I write. Words are my lifeblood and the rattle of keys or the scratch of pen on paper is my breath. I write when I’m happy. I write when I’m sad. When I’m ecstatic, I struggle to find the right words. And when I’m heartbroken, I discover that I can’t write at all.

I write. I used to at least. And now, I try. This year seems to have been a bad one for words. They have dried up. There seems to be a veritable drought in the wordscapes. But then, I’m not much good at anything else. And so I continue to try. And try. Till I reach a point where I can write. Or…

After much effort and frustration, I decide to write about the block. Attack the demon head on. Maybe that would thwart its evil eye. Maybe that would bring back the words. And so here goes another attempt at breaking the famine. Let the words come.

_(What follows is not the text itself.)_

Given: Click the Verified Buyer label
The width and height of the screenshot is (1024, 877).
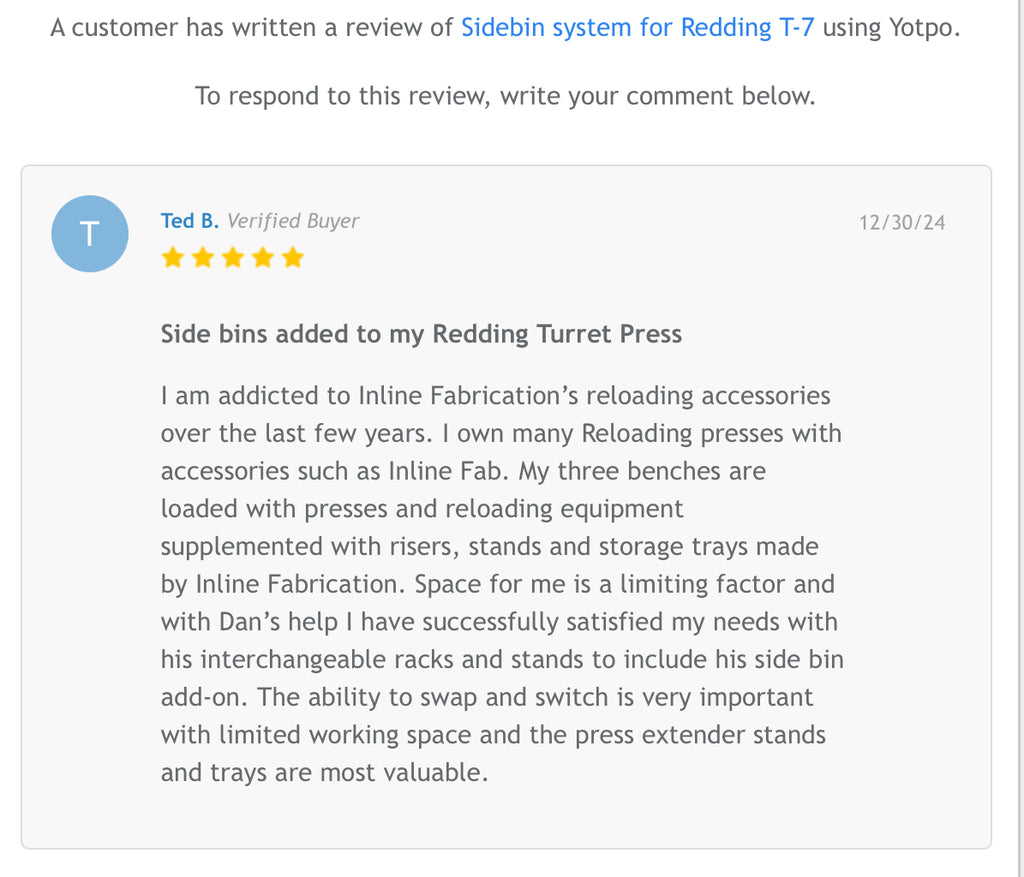Looking at the screenshot, I should [x=293, y=221].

Silence. Paralysing silence. Not a word comes forth. My hands shake in anticipation and I hold my breath as I wait. But my fingers don’t fly across the keyboard. They barely move. My mind doesn’t buzz with thoughts that can scarcely wait to leap on to the screen. There is nothing. And all I can do is report in numb desolation on this morbid phenomenon.

I try again. I take a deep breath. I can do this. I have done this all my life. I can write. I can write about anything. I can write as anyone. I can express the pits and the peaks of human emotion. Of course I can write! Day after day, year after year, I have honed the person I was to become a writer; one who writes. I discarded all else as frivolous and superfluous. All I wanted was to write. All that mattered were the words. If there is one thing I can do, that is writing!

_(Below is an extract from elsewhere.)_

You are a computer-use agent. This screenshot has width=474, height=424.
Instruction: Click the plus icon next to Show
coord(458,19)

I look back at what I’ve written now. I struggled through some of these words. At other times, indignation and fury lent wings to my fingers. I seem to have achieved a few words, meagre yet substantial. Incoherent, disjointed, disturbing. But still words. I have written.

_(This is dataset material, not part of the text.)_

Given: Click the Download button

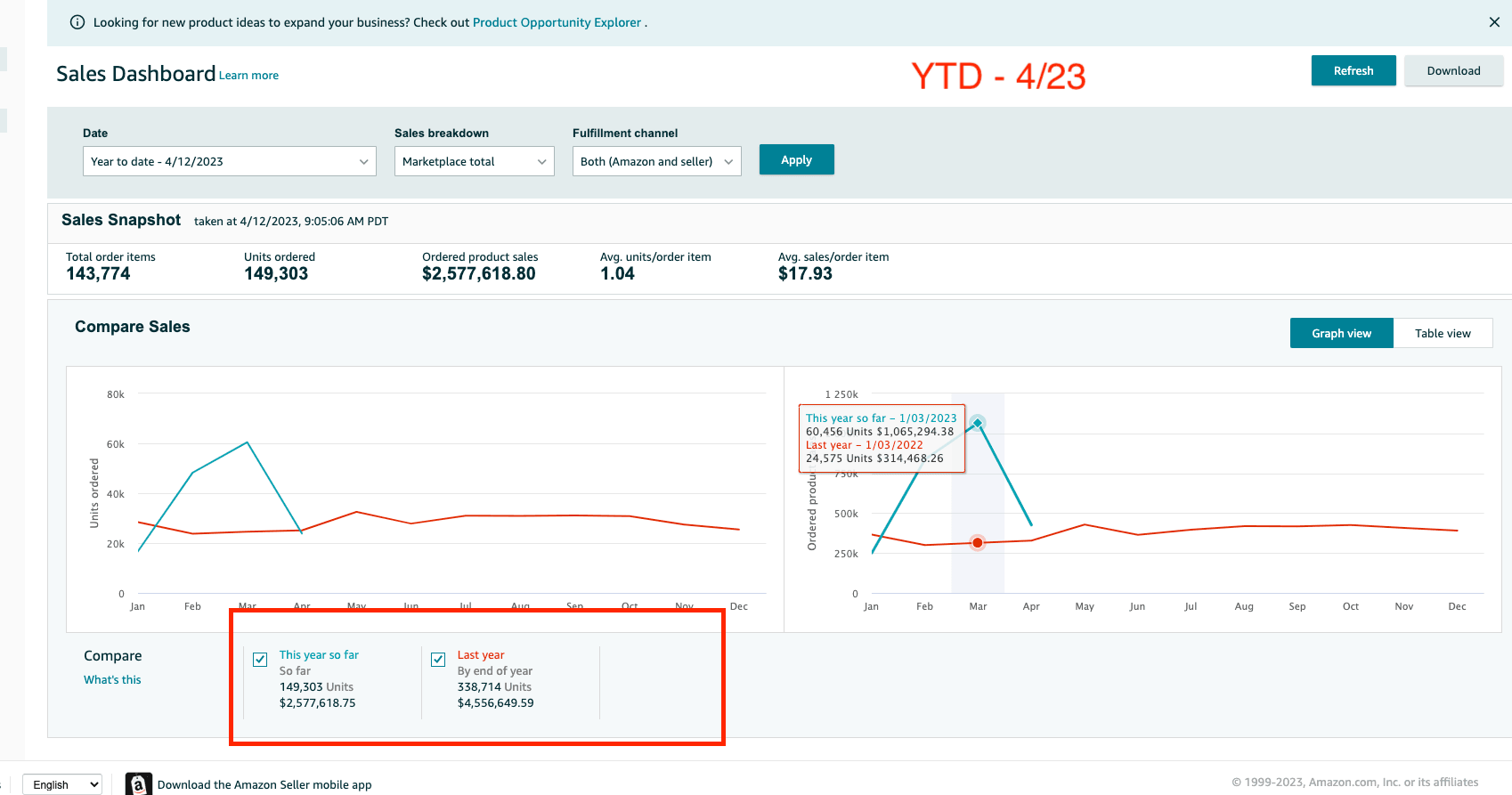Looking at the screenshot, I should point(1453,70).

I write. That’s what I do. That’s what I am. And I will continue trying, spewing words out, till I find the old rhythm. Because, in that rhythm lies the heartbeat of my very existence. And till then, all wordscapes will see are these anguished outpourings, these desperate attempts at what used to be. Perhaps I will find a new way of being. But it will be a new way of writing. Because that is what being is for me. Nothing else will do.